PROBLEM: Copy every line of the data below exactly as given, except for the pictures.

Extracted data entries:

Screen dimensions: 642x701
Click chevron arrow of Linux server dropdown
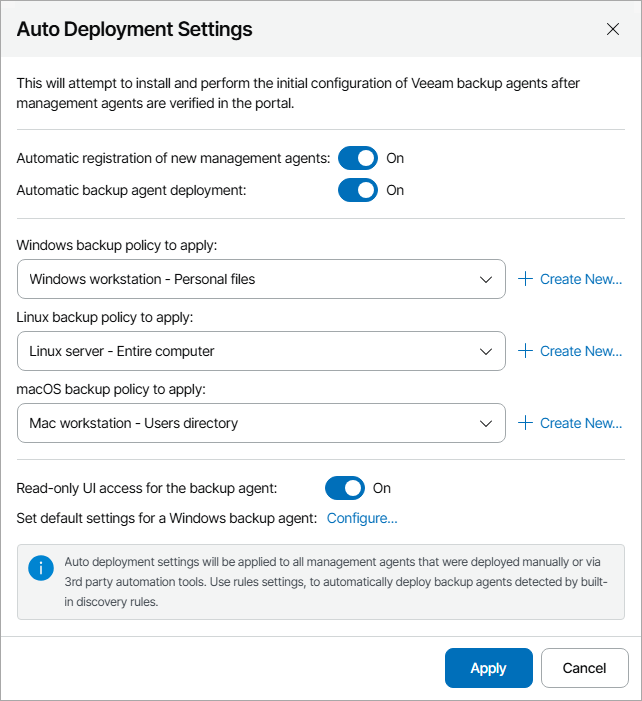pyautogui.click(x=486, y=351)
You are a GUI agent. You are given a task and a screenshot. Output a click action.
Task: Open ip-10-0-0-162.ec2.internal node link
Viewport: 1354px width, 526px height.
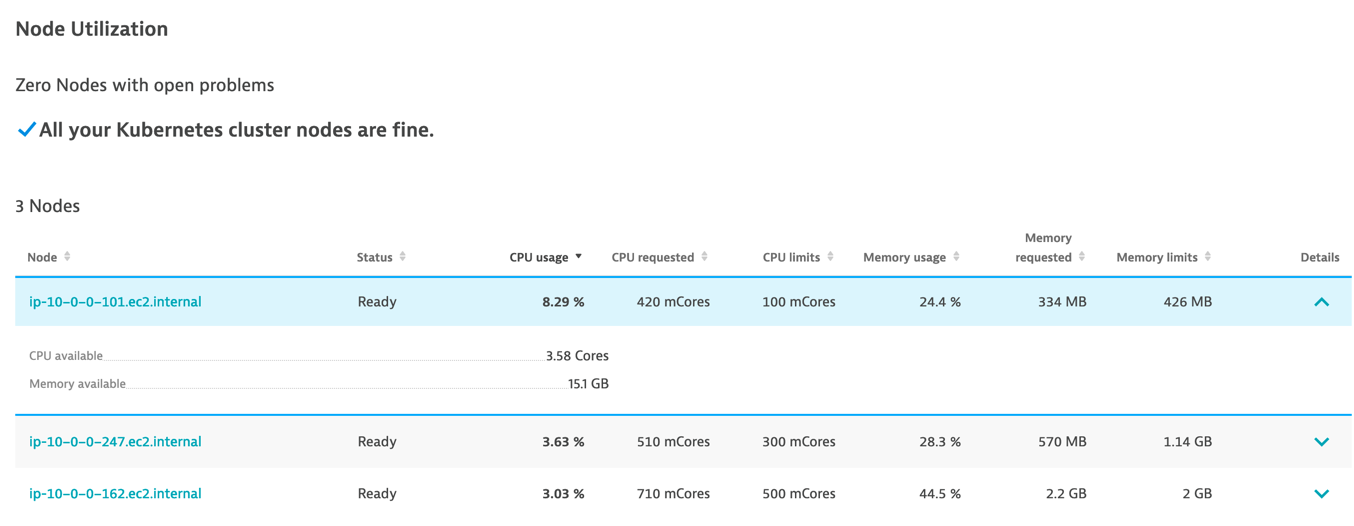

TASK ANSWER:
Screen dimensions: 642x701
Click chevron arrow of Linux server dropdown
pyautogui.click(x=486, y=351)
You are a GUI agent. You are given a task and a screenshot. Output a click action.
Task: Open ip-10-0-0-162.ec2.internal node link
Viewport: 1354px width, 526px height.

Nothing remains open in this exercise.